A certain skill in examination, and a choice of day and of light, are necessary. You cannot properly study the insect of the tropics and that of our colder climates on the same day or at the same hour. The former should be examined only in favourable weather, under a pure sky and a strong sun,—a vivid and genial ray, analogous to the light which bathes it in its own country. The other, frequently uninteresting to the naked eye, but of great beauty under the microscope, may reserve its grand illuminating effects for the evening, or for artificial light. Little is promised by the cockchafer, at first sight so coarse and prosaic in appearance. Yet its scaly wing, when submitted to the focus of the microscope, and well lighted up beneath the little mirror, so that it is seen by transparency, presents a noble winter stuff, a dead leaf, where meander veins of a very beautiful brown. And in the evening it becomes quite another thing: the yellowish part of the scale has got the best of it, and in the light shines forth like gold—(a poor comparison!)—the strange, magical gold of paradise, which we dream of for the walls of the heavenly Jerusalem, or for the robes of light worn by saints and spirits before the Throne! A sun softer and tenderer than the orb of day, and one which, we know not why, charms and affects the heart.

A strange mirage! And yet nothing but a cockchafer's wing!

Perhaps it may next be an insect which neither by day nor night, neither to the naked eye nor under the microscope, could excite a feeling of interest; but if you take the trouble to lift up, with a delicate and patient scalpel, the laminæ which compose the thickness of its scaly wing, you will find there, in most instances, a variety of unexpected designs, sometimes vegetable curves,—sometimes airy ramifications,—sometimes angular striated figures, like hieroglyphics, which remind you of certain Oriental languages; and compose, in truth, a genuine necromancer's book, that can neither be referred to, nor compared with, any known form.

These singular characters, while strongly attracting the eye and disquieting the mind, are fully worthy of the interest they excite. What they express, and give utterance to, in their emphatic language, is the circulation of life. Some are tubes through which the air enters the wing, and distends it for flight; others are tiny veins where circulate the powerful liquids that endow the imperceptible organism with its colours and its energy.

The most attractive forms are living forms.

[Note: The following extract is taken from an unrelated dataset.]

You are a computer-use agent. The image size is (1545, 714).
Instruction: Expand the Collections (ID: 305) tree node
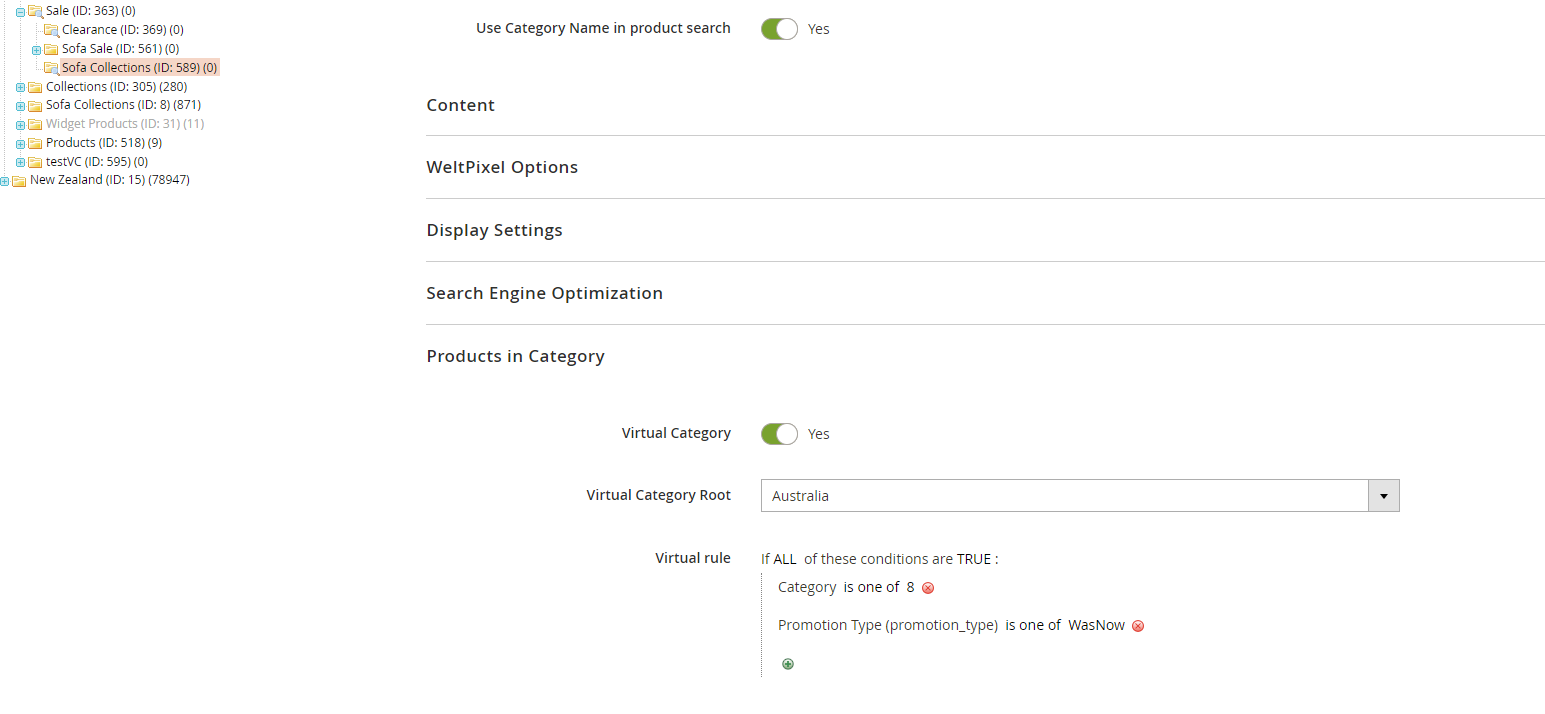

Take a drop of blood, and submit it to the microscope. This drop, as it spreads, rewards you with a delightful arborescence,—with the delicacy and lightness of certain winter trees, when revealed in their actual figure, and no longer encumbered with leaves.

Thus, Nature's infinite potency of beauty is not limited to the surface, as antiquity supposed. It does not trouble itself about human eyesight, but labours for its own behoof, and on its own work. From the surface to the interior, it frequently increases in beauty as in depth. It invests with surpassing loveliness things which are absolutely hidden, and which death alone can unveil. Sometimes, as if to contradict and confound our ideas, it clothes in ravishing forms the organs which, from our point of view, accomplish the vilest functions. I am thinking of the exquisite beauty and delicate tenderness of that coral-tree which incessantly pours out the chyle of our intestines.